また、包装材料として、におい物質が透過しないアルミ箔を適用するか、におい物質の透過係数の低いプラスチック材料を適用することが望ましい。

包装された食品や飲料に及ぼす外的要因の主なものとしては、酸素、水分、光、温度、微生物などが挙げられます。食品や飲料には酸化されやすいものが多いため、品質変化に対する酸素の影響は非常に大きいと考えられます。

油脂類を含むものは特に酸素の影響が大きく、油脂の酸化物は一般にフレーバー特性を悪化させます。

また、魚を原料とした食品やアミノ酸を含む醤油などの調味料も酸化により異臭が発生します。酸素による酸化反応は、光、特に紫外線によって促進されるため、プラスチック包材には、酸素や紫外線を遮断する機能が要求されます。

乾燥食品や固体医薬品は、吸湿により物理的変化を起こすものが多い一方で、生・半生菓子、加工食品などでは、食品中の水分が散逸すると固くなったり、形が崩れたりする場合があります。

したがって、包材には透湿度の低い材料が求められる場合が多いです。食品の原料となるタンパク質、炭水化物や脂肪は、細菌、カビ、酵母などが生育し、それらの物質を分解して、ガスを発生させたり、色素を出したりします。

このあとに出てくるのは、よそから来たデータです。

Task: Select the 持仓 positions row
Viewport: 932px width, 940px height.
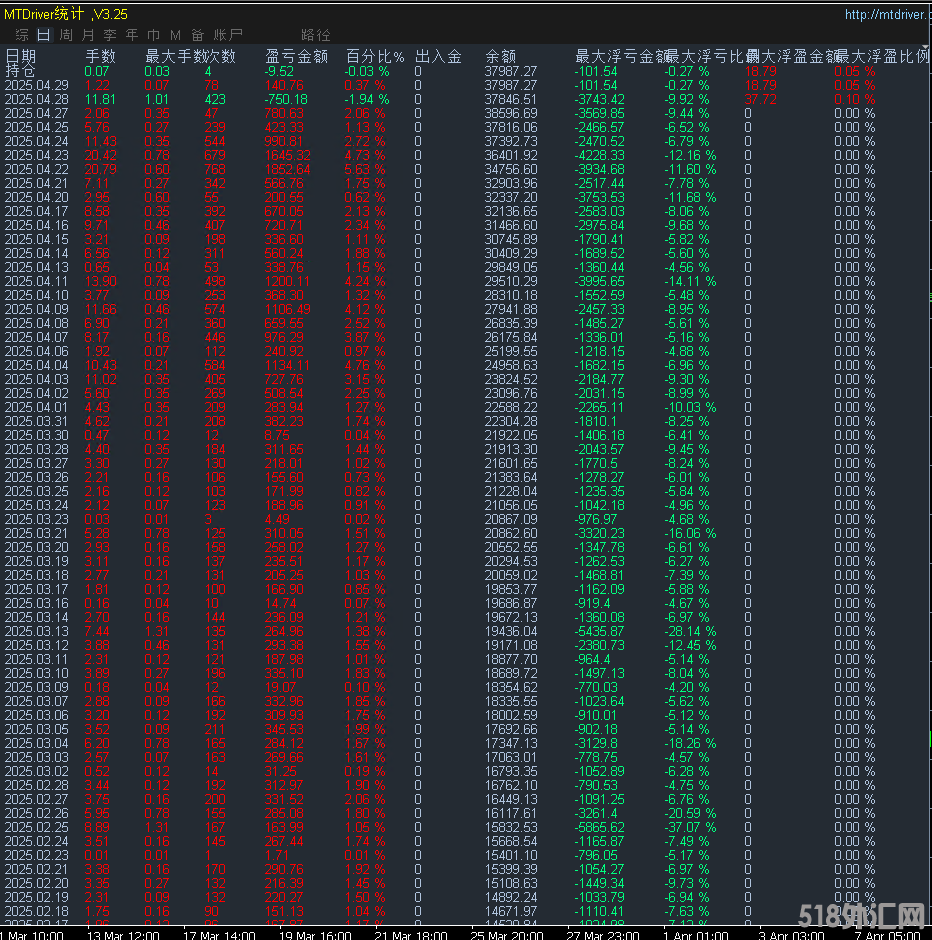Action: [x=19, y=71]
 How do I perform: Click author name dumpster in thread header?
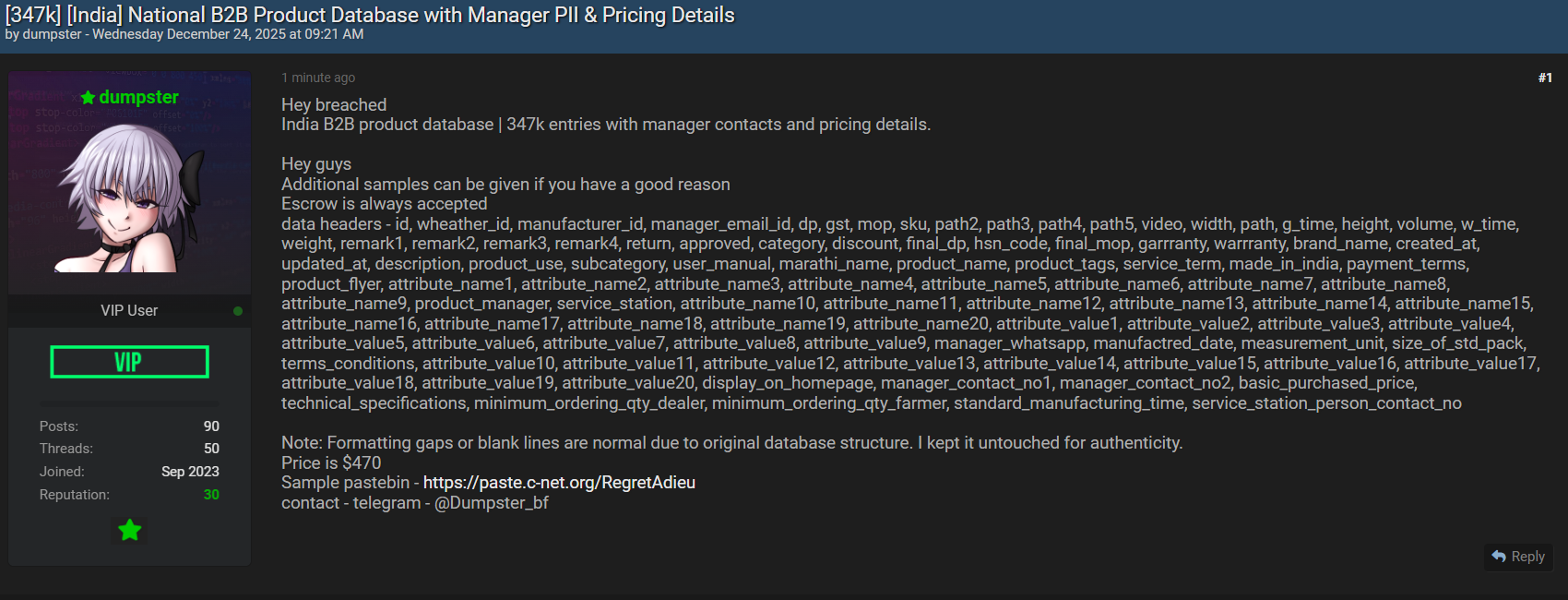coord(52,34)
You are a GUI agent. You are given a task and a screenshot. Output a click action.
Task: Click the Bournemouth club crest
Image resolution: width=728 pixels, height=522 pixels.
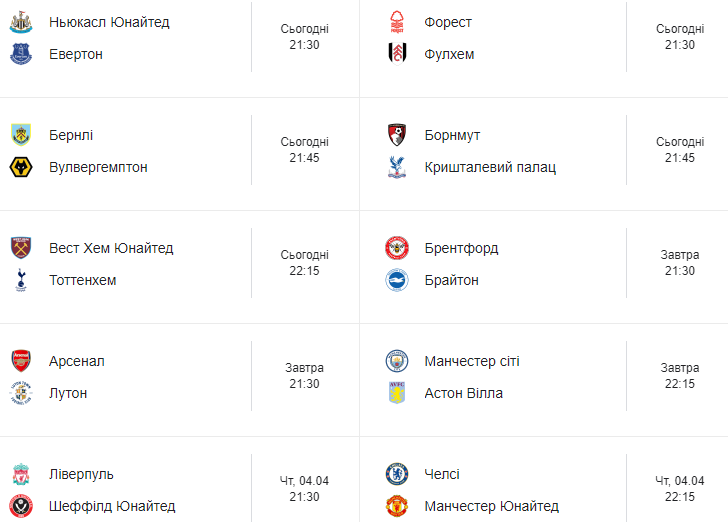pyautogui.click(x=396, y=135)

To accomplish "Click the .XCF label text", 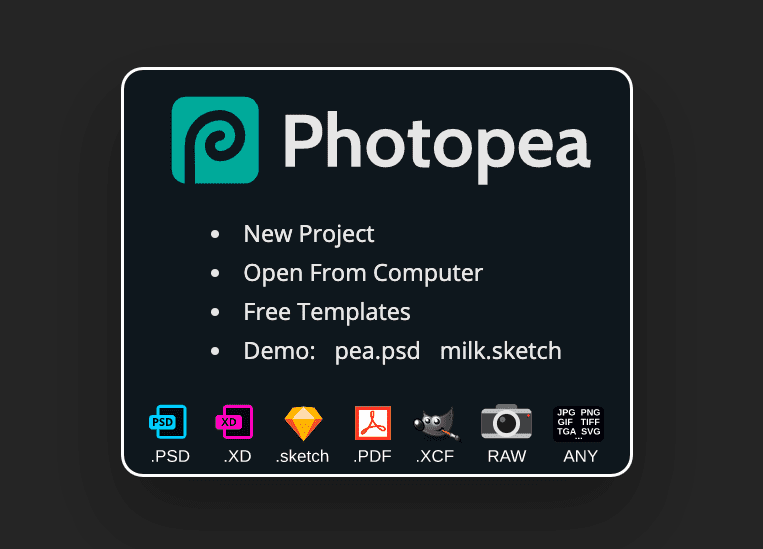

包装食品の中でも、肉や魚などの食品は、細菌により、ネトが発生し、アンモニア臭を発生して腐敗が進行します。

したがって、包装食品の微生物制御は、臭気発生の防止という点においても非常に重要です。加工食品では、その種類や保存条件により、原料、加工工程、包装、流通、消費まで、酸化と腐敗・変質や外部からの異臭の移行現象が進行します。